_Jobs_
(1) According to the article on Zach Avery, what was the name of the juice bar he opened in Chicago?
(2) List every educational institution that the article on Zach Avery says he attended.
(3) Please retype the stretch of the article on Zach Avery from "Zachary Joseph Horwitz (born" through "(Fort Wayne, Indiana).", keeping every character as it appears.

- Born: Zachary Joseph Horwitz December 5, 1986 (age 39) Berkeley, California, U.S.
- Occupations: Actor and producer
- Years active: 2009–2021
- Spouse: Mallory Hagedorn ​ ​(m. 2014; div. 2021)​
- Children: 2
- Status: Incarcerated
- Criminal charge: Securities fraud
- Penalty: 20 years imprisonment
- Imprisoned at: FCI Terminal Island

= Zach Avery =

American actor and fraudster (born 1986)

Zachary Joseph Horwitz (born December 5, 1986), also known by his stage name Zach Avery, is an American convicted fraudster, and a former actor and film producer. In 2021, he pled guilty to securities fraud for his role in defrauding investors of $227 million through a Ponzi scheme and, as a result, was sentenced to twenty years in prison in 2022.

==Early life==
Avery was born Zachary Joseph Horwitz in Berkeley, California. Avery grew up in Tampa, Florida, and moved to Fort Wayne, Indiana, where he was raised by his mother and a step-father. In 2005, he graduated from Carroll High School (Fort Wayne, Indiana).

Avery attended Indiana University Bloomington, graduating in 2010. Avery claimed to have played intramural football in college, and would later claim that an injury kept him out of the National Football League. During his college years, he met his future wife, Mallory Hagedorn.

==Career==
After college, Avery and Hagedorn moved to Chicago, where Avery started a Doctoral Program in the Chicago School of Professional Psychology, but dropped out 3 months later. In 2011, while in Chicago, Avery heavily invested his money into his first enterprise, a juice bar called "Fül”. The business closed after just a few months of operation. He supplemented his income by selling Quickbooks software door-to-door.

A year after Fül was established, Avery created a fake email from Howard Schultz (Starbucks’ former CEO) reportedly offering him a lucrative job in Los Angeles as the leader of the "entrepreneur outreach" program for his venture capital firm "Mavron". Avery used the fake job offer as a way to convince his wife to close down "Fül" for good in order to move to Los Angeles. Upon moving to Hollywood he started pursuing an acting career.

Hollywood publicist Nedda Soltani, who was assigned by the company "Entertainment Fusion Group" to help boost Avery's profile as an actor, stated that Avery's time in Hollywood was a split between acting and a "financial startup situation" where he "invested in emerging brands and companies".

_Dataset excerpts_

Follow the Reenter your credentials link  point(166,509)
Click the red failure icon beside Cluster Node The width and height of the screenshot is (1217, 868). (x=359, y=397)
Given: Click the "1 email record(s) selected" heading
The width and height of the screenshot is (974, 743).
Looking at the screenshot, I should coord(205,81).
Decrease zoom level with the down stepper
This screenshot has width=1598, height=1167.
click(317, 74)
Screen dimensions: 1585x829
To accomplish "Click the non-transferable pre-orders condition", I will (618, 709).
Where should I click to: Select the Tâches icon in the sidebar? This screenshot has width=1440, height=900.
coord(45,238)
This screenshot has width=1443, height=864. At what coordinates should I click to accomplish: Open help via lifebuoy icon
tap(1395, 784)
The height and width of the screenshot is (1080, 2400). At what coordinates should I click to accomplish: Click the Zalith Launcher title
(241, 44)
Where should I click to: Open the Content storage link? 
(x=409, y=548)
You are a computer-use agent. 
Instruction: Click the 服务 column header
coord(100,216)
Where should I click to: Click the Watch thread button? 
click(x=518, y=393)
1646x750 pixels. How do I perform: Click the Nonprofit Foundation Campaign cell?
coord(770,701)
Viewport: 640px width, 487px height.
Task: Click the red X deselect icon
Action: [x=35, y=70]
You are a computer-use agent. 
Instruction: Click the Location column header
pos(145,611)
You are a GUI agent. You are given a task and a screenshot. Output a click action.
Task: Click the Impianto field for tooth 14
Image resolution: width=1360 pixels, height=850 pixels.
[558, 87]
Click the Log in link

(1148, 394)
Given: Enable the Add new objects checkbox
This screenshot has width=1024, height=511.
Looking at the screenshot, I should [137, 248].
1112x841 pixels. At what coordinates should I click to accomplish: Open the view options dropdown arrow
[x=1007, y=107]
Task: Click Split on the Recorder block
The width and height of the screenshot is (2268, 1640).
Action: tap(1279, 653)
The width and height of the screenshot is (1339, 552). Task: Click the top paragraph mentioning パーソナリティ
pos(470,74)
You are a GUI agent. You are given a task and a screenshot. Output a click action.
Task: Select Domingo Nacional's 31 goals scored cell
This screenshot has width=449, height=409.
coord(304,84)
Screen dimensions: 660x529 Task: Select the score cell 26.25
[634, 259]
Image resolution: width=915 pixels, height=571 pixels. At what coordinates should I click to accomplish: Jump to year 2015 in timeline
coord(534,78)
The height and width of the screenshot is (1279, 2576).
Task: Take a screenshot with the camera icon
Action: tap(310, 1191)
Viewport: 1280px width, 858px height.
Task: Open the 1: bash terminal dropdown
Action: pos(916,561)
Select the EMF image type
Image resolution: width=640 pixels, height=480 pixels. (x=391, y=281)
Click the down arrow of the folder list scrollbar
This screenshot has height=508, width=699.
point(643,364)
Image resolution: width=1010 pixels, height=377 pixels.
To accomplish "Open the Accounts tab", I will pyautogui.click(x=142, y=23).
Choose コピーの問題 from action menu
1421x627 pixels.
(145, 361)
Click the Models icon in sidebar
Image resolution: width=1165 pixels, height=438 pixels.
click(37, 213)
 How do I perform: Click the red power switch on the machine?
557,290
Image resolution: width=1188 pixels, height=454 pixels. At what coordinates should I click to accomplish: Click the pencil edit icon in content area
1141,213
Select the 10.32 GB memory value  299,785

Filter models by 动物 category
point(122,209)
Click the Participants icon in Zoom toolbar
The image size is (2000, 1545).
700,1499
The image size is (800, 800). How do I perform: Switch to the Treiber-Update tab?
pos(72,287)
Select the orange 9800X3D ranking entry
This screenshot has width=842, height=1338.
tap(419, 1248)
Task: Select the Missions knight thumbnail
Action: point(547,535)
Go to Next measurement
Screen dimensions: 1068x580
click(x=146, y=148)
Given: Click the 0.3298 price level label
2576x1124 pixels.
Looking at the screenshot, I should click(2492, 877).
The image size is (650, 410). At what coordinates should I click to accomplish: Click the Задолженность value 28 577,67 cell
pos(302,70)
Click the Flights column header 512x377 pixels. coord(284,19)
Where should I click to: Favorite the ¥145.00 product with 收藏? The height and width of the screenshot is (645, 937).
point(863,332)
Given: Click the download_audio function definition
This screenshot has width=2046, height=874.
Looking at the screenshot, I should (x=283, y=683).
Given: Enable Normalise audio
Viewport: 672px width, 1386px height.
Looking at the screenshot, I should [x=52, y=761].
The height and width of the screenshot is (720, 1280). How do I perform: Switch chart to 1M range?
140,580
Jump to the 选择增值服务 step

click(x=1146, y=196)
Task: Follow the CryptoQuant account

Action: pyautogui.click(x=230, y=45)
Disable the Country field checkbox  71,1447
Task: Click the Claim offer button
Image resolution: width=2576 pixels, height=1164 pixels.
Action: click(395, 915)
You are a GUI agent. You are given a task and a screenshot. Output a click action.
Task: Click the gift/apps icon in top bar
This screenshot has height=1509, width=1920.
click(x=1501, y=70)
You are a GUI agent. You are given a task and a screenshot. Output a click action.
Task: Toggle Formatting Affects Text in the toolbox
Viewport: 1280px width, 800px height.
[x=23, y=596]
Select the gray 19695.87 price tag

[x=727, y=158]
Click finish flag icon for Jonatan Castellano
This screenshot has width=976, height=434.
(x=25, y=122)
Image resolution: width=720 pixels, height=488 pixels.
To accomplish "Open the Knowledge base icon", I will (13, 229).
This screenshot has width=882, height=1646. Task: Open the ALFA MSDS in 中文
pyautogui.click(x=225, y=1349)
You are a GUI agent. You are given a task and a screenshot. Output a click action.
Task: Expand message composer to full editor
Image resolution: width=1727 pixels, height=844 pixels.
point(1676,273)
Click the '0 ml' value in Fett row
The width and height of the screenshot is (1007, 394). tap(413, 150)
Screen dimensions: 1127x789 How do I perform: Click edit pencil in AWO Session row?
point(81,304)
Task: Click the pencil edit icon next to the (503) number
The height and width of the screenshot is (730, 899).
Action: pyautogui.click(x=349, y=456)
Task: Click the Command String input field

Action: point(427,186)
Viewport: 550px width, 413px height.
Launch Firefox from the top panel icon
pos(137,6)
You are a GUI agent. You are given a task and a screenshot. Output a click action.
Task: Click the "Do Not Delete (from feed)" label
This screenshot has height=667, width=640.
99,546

_Solution list_
(1) Fül

(2)
- Carroll High School (Fort Wayne, Indiana)
- Indiana University Bloomington
- Chicago School of Professional Psychology

(3)
Zachary Joseph Horwitz (born December 5, 1986), also known by his stage name Zach Avery, is an American convicted fraudster, and a former actor and film producer. In 2021, he pled guilty to securities fraud for his role in defrauding investors of $227 million through a Ponzi scheme and, as a result, was sentenced to twenty years in prison in 2022.

==Early life==
Avery was born Zachary Joseph Horwitz in Berkeley, California. Avery grew up in Tampa, Florida, and moved to Fort Wayne, Indiana, where he was raised by his mother and a step-father. In 2005, he graduated from Carroll High School (Fort Wayne, Indiana).